SLIs & SLOs

SLO is the target. SLI is the measurement. Writing a number in the NFR is easy — knowing whether you're actually hitting it in production requires instrumentation.

The gap between design and reality¶

When you design WhatsApp, you calculate: Redis inbox read ~1ms, message write to DynamoDB ~5ms, delivery worker flush ~10ms. You conclude p99 message delivery latency should be well under 500ms.

But those are estimates. Production is not a whiteboard.

Maybe the Kafka consumer for registry writes is lagging — users appear offline longer than expected. Maybe DynamoDB hot partitions are spiking write latency during peak. Maybe the connection server is dropping WebSocket connections under load and clients aren't reconnecting fast enough.

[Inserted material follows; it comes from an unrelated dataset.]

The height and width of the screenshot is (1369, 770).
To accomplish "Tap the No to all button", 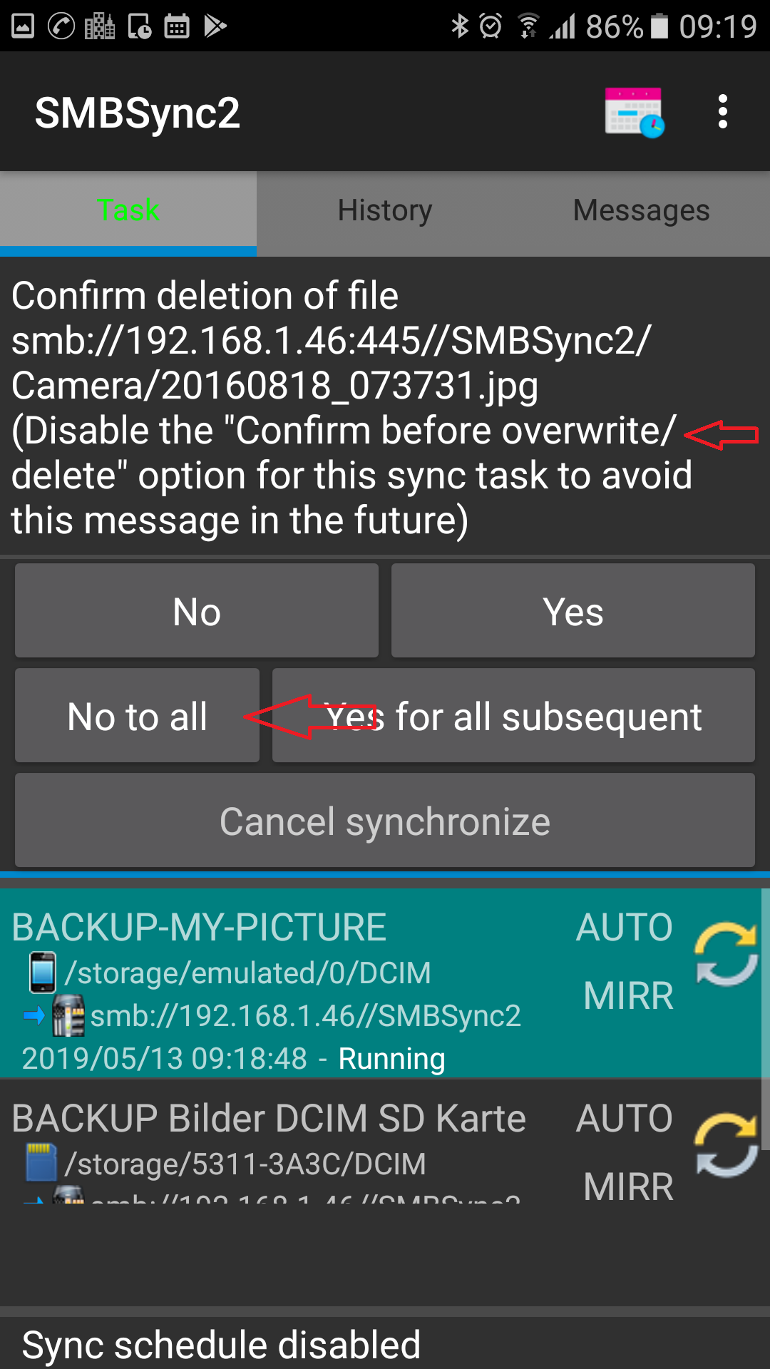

None of this shows up in your estimates. It only shows up when you measure.

What SLI actually means¶

SLI stands for Service Level Indicator. It is the actual measured value of the thing your SLO is about.

SLO (target):   p99 message delivery latency < 500ms
SLI (reality):  actual measured p99 = 320ms  ← this is what you observe in production

The SLO tells you what you promised. The SLI tells you what you delivered. The only way to know if you're meeting your SLO is to continuously measure the SLI and compare.

WhatsApp's SLOs and their SLIs¶

From the NFR:

SLO 1:  p99 message delivery latency < 500ms
SLI 1:  time from message send to delivery ack, measured on every message

SLO 2:  99.99% message delivery success rate
SLI 2:  messages delivered / messages sent, measured continuously

SLO 3:  99.9% connection success rate
SLI 3:  successful WebSocket connections / total connection attempts

Message delivery and connection success are separate SLOs because they are independent paths. A connection server failure can tank connection success rate while message delivery for already-connected users is fine. Measuring separately means separate alerting — a connection storm pages someone even while delivery is healthy.

Measuring delivery latency end-to-end¶

Delivery latency is the time from when the sender's app server receives the message to when the recipient's connection server delivers it.

T1: app server receives message from Alice → records timestamp
T2: connection server delivers message to Bob → records timestamp
Delivery latency = T2 - T1

Both timestamps are recorded server-side — no client clock involved, no clock skew. The delivery ack that Bob's device sends back carries the T2 timestamp, which the app server matches to the original message.

Interview framing

"Three SLOs: delivery latency p99 < 500ms, delivery success rate 99.99%, connection success rate 99.9%. Measured separately — a connection storm shouldn't dilute delivery metrics. Latency is measured server-to-server to avoid client clock skew."